The expressions and mood of many of the Ali Oune residents turned noticeably from wonder to excitement. Within an hour, dozens of families and children received photographs, each with a sticker of the U.S. and Djibouti flags side-by-side on the back.
"It gives them a keepsake. It gives them something back," said U.S. Army Major Michael Guiles, CA team leader for Charlie Company, 418 Battalion. "I explained to the headmaster of the school, that it's something we do in America. We take pictures of our kids. That way we have a memory of our children as they grow up...when you can give somebody something back that's immediate, that's a nice relationship builder. It opens up new avenues of communication. A picture's worth a thousand words," Guiles said.

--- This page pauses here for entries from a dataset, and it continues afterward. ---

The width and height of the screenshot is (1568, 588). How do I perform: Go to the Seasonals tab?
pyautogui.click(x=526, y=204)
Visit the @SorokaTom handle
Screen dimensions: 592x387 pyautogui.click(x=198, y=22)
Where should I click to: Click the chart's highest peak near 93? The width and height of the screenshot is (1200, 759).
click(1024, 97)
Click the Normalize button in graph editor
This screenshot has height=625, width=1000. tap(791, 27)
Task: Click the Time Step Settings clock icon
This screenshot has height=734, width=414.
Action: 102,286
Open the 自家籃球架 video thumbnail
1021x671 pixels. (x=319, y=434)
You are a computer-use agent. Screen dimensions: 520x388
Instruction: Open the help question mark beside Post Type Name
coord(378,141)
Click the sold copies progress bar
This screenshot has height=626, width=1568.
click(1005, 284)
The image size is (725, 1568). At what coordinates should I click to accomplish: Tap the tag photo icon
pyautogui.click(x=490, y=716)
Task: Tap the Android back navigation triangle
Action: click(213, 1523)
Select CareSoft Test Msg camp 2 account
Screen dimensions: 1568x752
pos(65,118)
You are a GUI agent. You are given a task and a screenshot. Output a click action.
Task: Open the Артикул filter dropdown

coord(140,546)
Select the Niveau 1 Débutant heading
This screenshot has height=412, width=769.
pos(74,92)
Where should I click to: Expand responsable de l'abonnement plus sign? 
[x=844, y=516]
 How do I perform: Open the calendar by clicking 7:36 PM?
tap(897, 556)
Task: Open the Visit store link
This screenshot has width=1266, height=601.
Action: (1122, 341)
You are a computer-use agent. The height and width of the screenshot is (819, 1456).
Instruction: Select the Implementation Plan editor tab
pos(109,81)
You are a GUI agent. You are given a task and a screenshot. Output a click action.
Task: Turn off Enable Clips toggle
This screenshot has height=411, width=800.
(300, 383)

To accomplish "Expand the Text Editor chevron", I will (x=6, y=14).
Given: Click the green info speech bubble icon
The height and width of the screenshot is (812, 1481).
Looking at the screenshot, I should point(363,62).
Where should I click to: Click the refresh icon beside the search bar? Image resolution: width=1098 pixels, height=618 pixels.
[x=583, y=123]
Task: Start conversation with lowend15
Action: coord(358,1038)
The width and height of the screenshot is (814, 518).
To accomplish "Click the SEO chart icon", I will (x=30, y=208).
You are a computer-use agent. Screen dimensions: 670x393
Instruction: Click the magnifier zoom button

As dusk settled in, the villagers gathered in one of their few buildings--an open room with tables and chairs--to watch Ninja Assassin on the wall.
Ultimately the action in Ninja Assassin was unable to defeat the new photos. The normally packed movie room lost the majority of its audience, who chose to watch the printer and get their photos instead. They returned to the movie when it became too dark to continue printing.
"I know what a photograph means to me when I have one taken of my family or myself, so I figured this has to really mean something to these people who may have never even seen a camera before, or a photo of themselves," said U.S. Navy Petty Officer 1st Class Larry Foos, who introduced the program. "With this new portable technology, I thought it might be a great way to give them something they'll hold onto for years, and help them remember we're their friends. Maybe that'll help them not be swayed to thinking something else as they grow older."
The 478 and 418 Civil Affairs Battalions are attached to Combined Joint Task Force-Horn of Africa, which has an overall mission to help East African countries improve their stability and increase their security. The U.S. Command works in partnership with the U.S. Embassy and U.S. Agency for International Development to Djibouti to assist in health and education.
Situated less than 10 miles from the Somalian border, the village is made up of about 500 Somalian and Ethiopian nomad people, who originated from the nearby mountain ranges. They settled in Ali One about eight years ago with the discovery of water. The buildings were added in 2008. The village is about 15 miles from Camp Lemonnier, home to CJTF-HOA, making it an important place to build relations, especially because it is near the porous border of Somalia.
It is believed the on-location photos will go a long way to building long term relationships and shaping the attitudes of the people--at least in Ali Oune. The program is considered a success and the 418 CA Team plans to acquire more printers and expand the program.